Without changing a single word, output each entry.

(Collected data)
####
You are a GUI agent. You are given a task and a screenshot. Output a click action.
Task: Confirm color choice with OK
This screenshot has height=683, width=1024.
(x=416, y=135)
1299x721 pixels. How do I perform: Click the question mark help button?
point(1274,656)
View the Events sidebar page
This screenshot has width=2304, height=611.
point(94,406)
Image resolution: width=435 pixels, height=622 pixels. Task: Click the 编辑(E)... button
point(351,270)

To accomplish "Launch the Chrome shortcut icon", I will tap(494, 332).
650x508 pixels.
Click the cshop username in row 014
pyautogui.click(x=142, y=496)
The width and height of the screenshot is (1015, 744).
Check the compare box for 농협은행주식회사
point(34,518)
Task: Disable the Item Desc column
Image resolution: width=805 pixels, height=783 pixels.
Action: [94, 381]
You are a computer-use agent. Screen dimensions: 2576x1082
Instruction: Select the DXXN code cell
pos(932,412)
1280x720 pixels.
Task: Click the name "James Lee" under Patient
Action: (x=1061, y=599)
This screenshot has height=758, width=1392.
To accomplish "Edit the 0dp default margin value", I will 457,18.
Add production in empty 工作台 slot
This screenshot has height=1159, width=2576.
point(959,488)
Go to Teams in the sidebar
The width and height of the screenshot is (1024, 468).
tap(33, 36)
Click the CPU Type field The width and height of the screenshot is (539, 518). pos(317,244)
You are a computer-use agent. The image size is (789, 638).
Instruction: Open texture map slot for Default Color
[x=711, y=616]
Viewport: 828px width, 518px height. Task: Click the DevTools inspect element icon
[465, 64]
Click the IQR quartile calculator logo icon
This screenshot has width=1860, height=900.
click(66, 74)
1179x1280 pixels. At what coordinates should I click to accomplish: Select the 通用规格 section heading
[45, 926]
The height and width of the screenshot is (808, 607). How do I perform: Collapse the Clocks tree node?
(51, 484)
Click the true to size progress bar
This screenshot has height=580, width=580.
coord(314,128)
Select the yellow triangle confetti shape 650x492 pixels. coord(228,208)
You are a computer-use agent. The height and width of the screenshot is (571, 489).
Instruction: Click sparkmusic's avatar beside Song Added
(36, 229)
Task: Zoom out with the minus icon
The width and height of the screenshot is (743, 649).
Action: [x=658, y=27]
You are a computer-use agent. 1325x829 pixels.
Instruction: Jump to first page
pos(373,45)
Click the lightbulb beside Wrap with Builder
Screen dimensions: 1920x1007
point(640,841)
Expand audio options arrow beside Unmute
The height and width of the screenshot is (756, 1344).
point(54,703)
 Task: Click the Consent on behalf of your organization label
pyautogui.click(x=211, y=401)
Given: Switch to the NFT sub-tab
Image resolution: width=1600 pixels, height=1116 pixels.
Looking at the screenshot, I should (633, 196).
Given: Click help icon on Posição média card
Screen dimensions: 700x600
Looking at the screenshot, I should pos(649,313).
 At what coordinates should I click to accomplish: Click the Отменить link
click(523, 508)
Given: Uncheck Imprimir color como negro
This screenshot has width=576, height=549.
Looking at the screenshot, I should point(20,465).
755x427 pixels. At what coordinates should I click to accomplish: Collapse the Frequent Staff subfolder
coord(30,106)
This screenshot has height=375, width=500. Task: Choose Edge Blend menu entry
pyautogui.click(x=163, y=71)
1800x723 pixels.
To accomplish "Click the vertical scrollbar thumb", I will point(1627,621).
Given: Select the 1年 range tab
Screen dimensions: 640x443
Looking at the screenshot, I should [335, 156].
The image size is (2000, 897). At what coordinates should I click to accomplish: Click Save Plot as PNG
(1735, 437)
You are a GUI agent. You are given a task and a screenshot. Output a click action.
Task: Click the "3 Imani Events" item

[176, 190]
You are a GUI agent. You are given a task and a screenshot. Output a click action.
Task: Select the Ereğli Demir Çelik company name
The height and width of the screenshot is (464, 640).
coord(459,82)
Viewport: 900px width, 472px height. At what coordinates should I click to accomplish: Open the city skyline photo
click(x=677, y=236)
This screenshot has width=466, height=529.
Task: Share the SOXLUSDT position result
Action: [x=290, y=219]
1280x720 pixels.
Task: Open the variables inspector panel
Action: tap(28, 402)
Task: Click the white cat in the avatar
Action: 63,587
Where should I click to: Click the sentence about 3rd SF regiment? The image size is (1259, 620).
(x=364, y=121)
####
Response box:
You are a GUI agent. You are given a task and a screenshot. Output a click action.
Task: Confirm color choice with OK
This screenshot has height=683, width=1024.
(x=416, y=135)
1299x721 pixels. How do I perform: Click the question mark help button?
point(1274,656)
View the Events sidebar page
This screenshot has width=2304, height=611.
point(94,406)
Image resolution: width=435 pixels, height=622 pixels. Task: Click the 编辑(E)... button
point(351,270)

To accomplish "Launch the Chrome shortcut icon", I will tap(494, 332).
650x508 pixels.
Click the cshop username in row 014
pyautogui.click(x=142, y=496)
The width and height of the screenshot is (1015, 744).
Check the compare box for 농협은행주식회사
point(34,518)
Task: Disable the Item Desc column
Image resolution: width=805 pixels, height=783 pixels.
Action: [94, 381]
You are a computer-use agent. Screen dimensions: 2576x1082
Instruction: Select the DXXN code cell
pos(932,412)
1280x720 pixels.
Task: Click the name "James Lee" under Patient
Action: (x=1061, y=599)
This screenshot has height=758, width=1392.
To accomplish "Edit the 0dp default margin value", I will 457,18.
Add production in empty 工作台 slot
This screenshot has height=1159, width=2576.
point(959,488)
Go to Teams in the sidebar
The width and height of the screenshot is (1024, 468).
tap(33, 36)
Click the CPU Type field The width and height of the screenshot is (539, 518). pos(317,244)
You are a computer-use agent. The image size is (789, 638).
Instruction: Open texture map slot for Default Color
[x=711, y=616]
Viewport: 828px width, 518px height. Task: Click the DevTools inspect element icon
[465, 64]
Click the IQR quartile calculator logo icon
This screenshot has width=1860, height=900.
click(66, 74)
1179x1280 pixels. At what coordinates should I click to accomplish: Select the 通用规格 section heading
[45, 926]
The height and width of the screenshot is (808, 607). How do I perform: Collapse the Clocks tree node?
(51, 484)
Click the true to size progress bar
This screenshot has height=580, width=580.
coord(314,128)
Select the yellow triangle confetti shape 650x492 pixels. coord(228,208)
You are a computer-use agent. The height and width of the screenshot is (571, 489).
Instruction: Click sparkmusic's avatar beside Song Added
(36, 229)
Task: Zoom out with the minus icon
The width and height of the screenshot is (743, 649).
Action: [x=658, y=27]
You are a computer-use agent. 1325x829 pixels.
Instruction: Jump to first page
pos(373,45)
Click the lightbulb beside Wrap with Builder
Screen dimensions: 1920x1007
point(640,841)
Expand audio options arrow beside Unmute
The height and width of the screenshot is (756, 1344).
point(54,703)
 Task: Click the Consent on behalf of your organization label
pyautogui.click(x=211, y=401)
Given: Switch to the NFT sub-tab
Image resolution: width=1600 pixels, height=1116 pixels.
Looking at the screenshot, I should (633, 196).
Given: Click help icon on Posição média card
Screen dimensions: 700x600
Looking at the screenshot, I should pos(649,313).
 At what coordinates should I click to accomplish: Click the Отменить link
click(523, 508)
Given: Uncheck Imprimir color como negro
This screenshot has width=576, height=549.
Looking at the screenshot, I should point(20,465).
755x427 pixels. At what coordinates should I click to accomplish: Collapse the Frequent Staff subfolder
coord(30,106)
This screenshot has height=375, width=500. Task: Choose Edge Blend menu entry
pyautogui.click(x=163, y=71)
1800x723 pixels.
To accomplish "Click the vertical scrollbar thumb", I will point(1627,621).
Given: Select the 1年 range tab
Screen dimensions: 640x443
Looking at the screenshot, I should [335, 156].
The image size is (2000, 897). At what coordinates should I click to accomplish: Click Save Plot as PNG
(1735, 437)
You are a GUI agent. You are given a task and a screenshot. Output a click action.
Task: Click the "3 Imani Events" item

[176, 190]
You are a GUI agent. You are given a task and a screenshot. Output a click action.
Task: Select the Ereğli Demir Çelik company name
The height and width of the screenshot is (464, 640).
coord(459,82)
Viewport: 900px width, 472px height. At what coordinates should I click to accomplish: Open the city skyline photo
click(x=677, y=236)
This screenshot has width=466, height=529.
Task: Share the SOXLUSDT position result
Action: [x=290, y=219]
1280x720 pixels.
Task: Open the variables inspector panel
Action: tap(28, 402)
Task: Click the white cat in the avatar
Action: 63,587
Where should I click to: Click the sentence about 3rd SF regiment? The image size is (1259, 620).
(x=364, y=121)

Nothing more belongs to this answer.